/---
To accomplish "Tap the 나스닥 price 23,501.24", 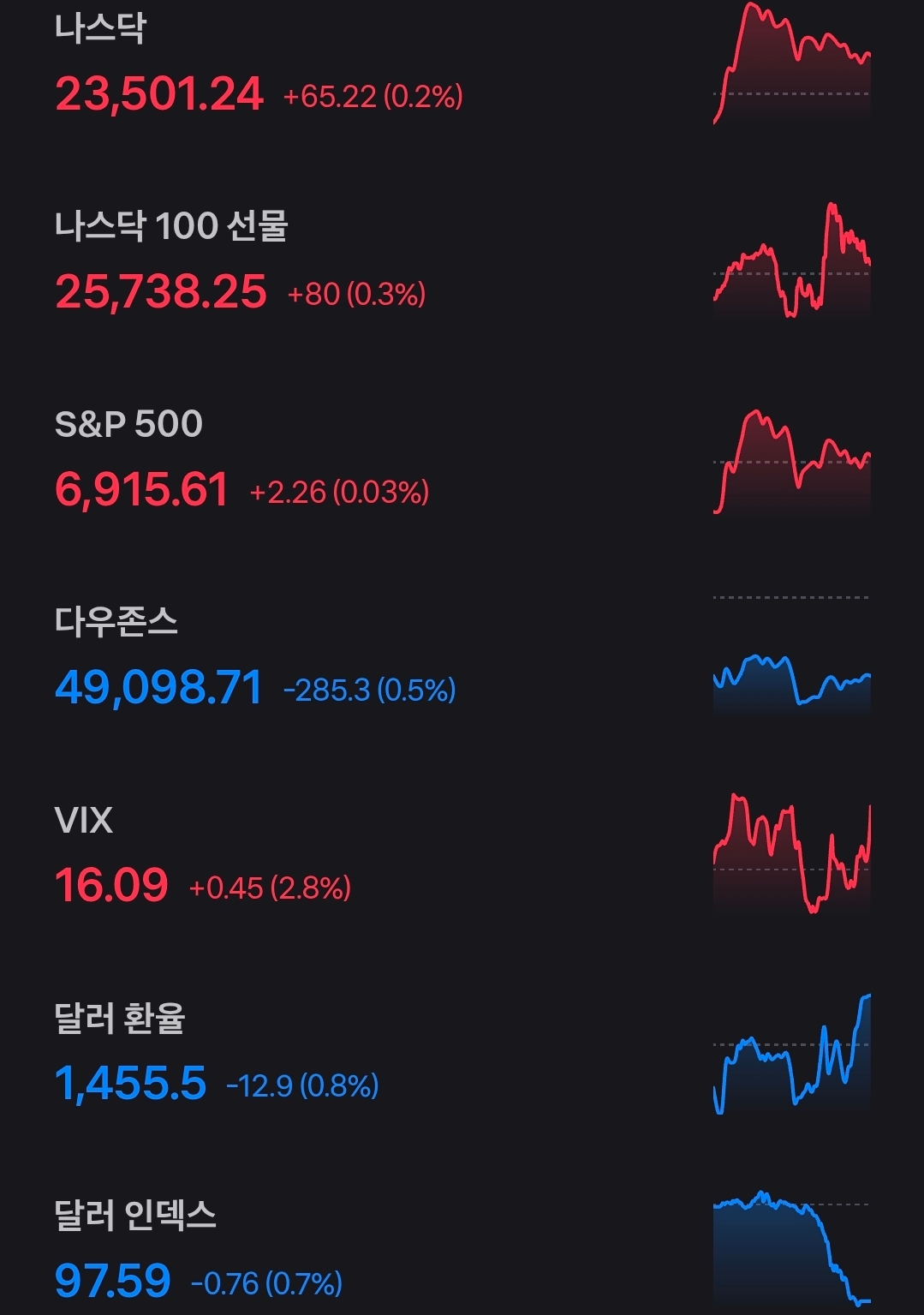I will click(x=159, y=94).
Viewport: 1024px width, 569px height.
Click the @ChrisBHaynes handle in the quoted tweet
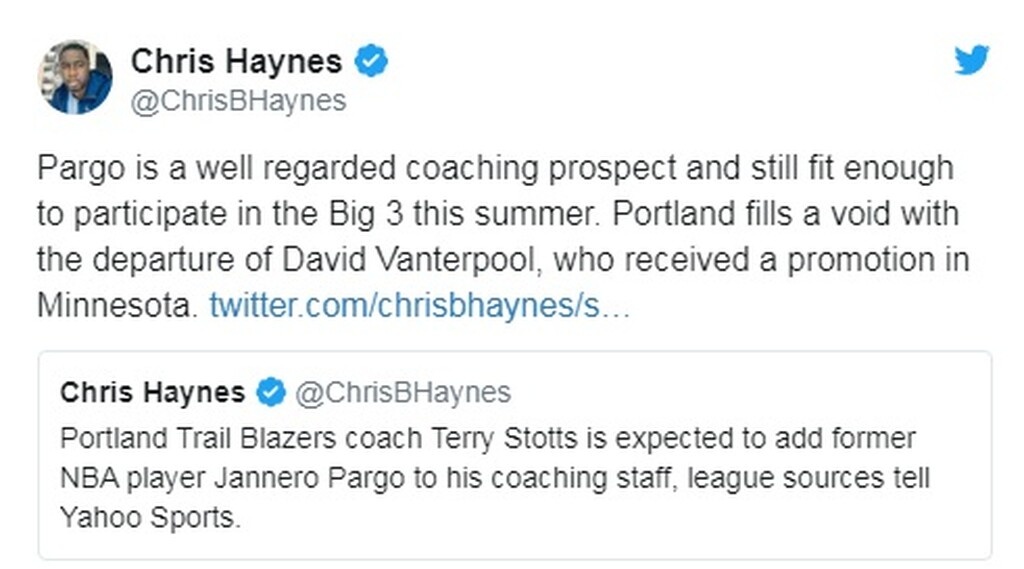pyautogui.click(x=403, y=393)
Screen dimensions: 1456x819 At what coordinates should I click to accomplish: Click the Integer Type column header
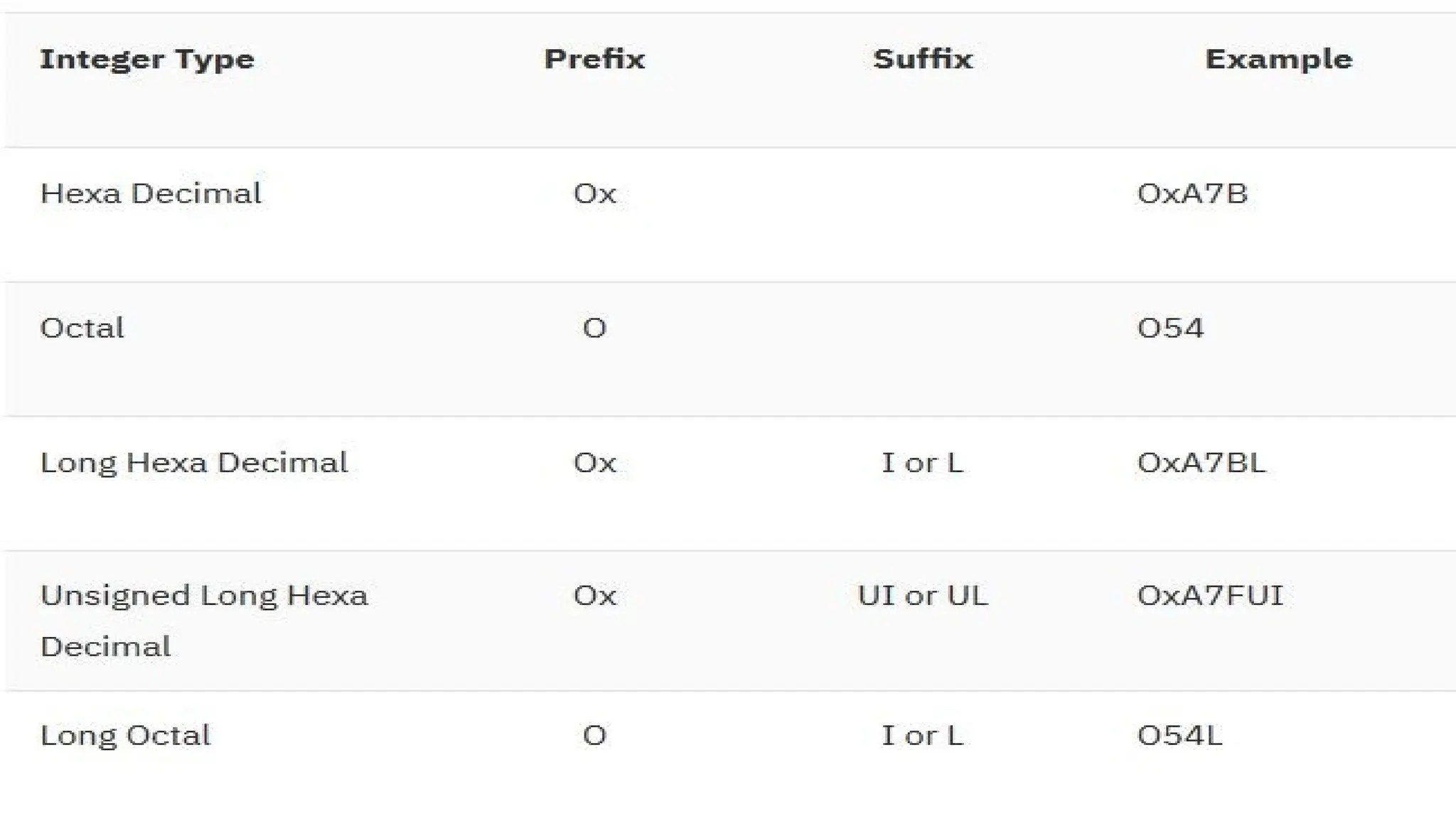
\---
### Exercise description
Copy out, word for word, the part of the data that opens with the line containing "Viewport: 1024px width, 569px height." and runs through the end of the data. Leave the pictures out.

### Output for this task
Viewport: 1024px width, 569px height.
Click the @ChrisBHaynes handle in the quoted tweet
pyautogui.click(x=403, y=393)
Screen dimensions: 1456x819 At what coordinates should I click to accomplish: Click the Integer Type column header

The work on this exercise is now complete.